======== Working data

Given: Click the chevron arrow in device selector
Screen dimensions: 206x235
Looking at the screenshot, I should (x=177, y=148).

================
======== Working data

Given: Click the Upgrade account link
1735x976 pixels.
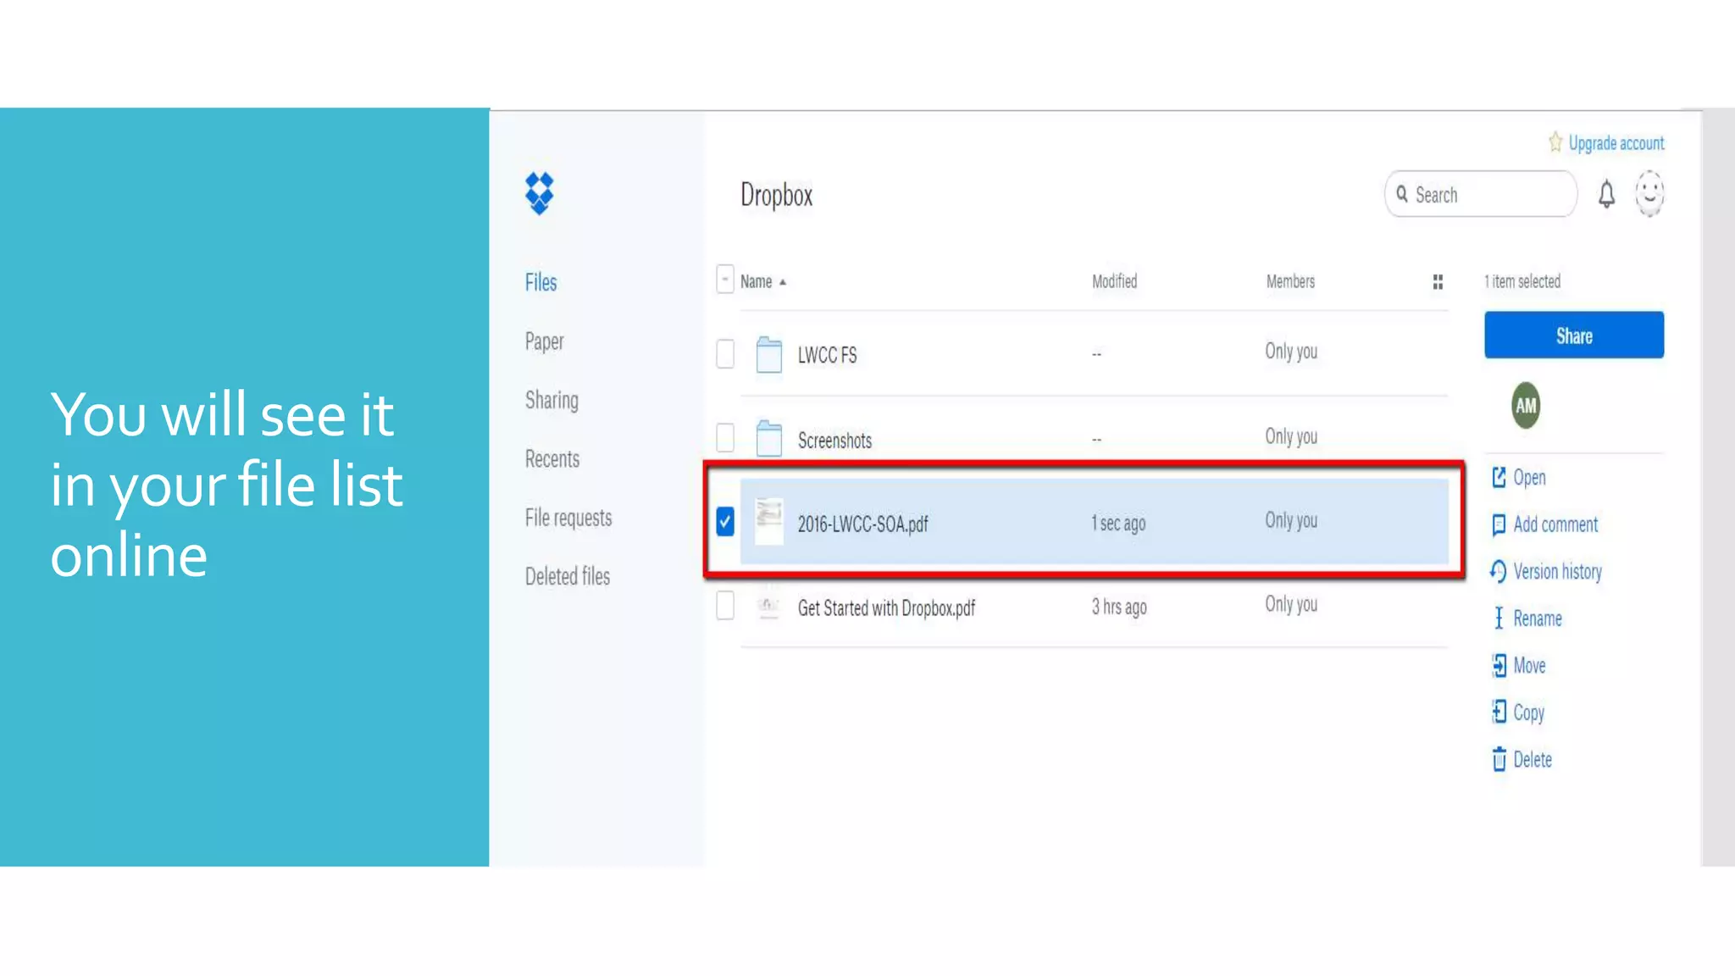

================

## What is needed
Copy out the part of the entries that begins with the line containing "Given: Click the Upgrade account link" and ends with the line containing "1735x976 pixels.", both lines included.

## Exercise result
Given: Click the Upgrade account link
1735x976 pixels.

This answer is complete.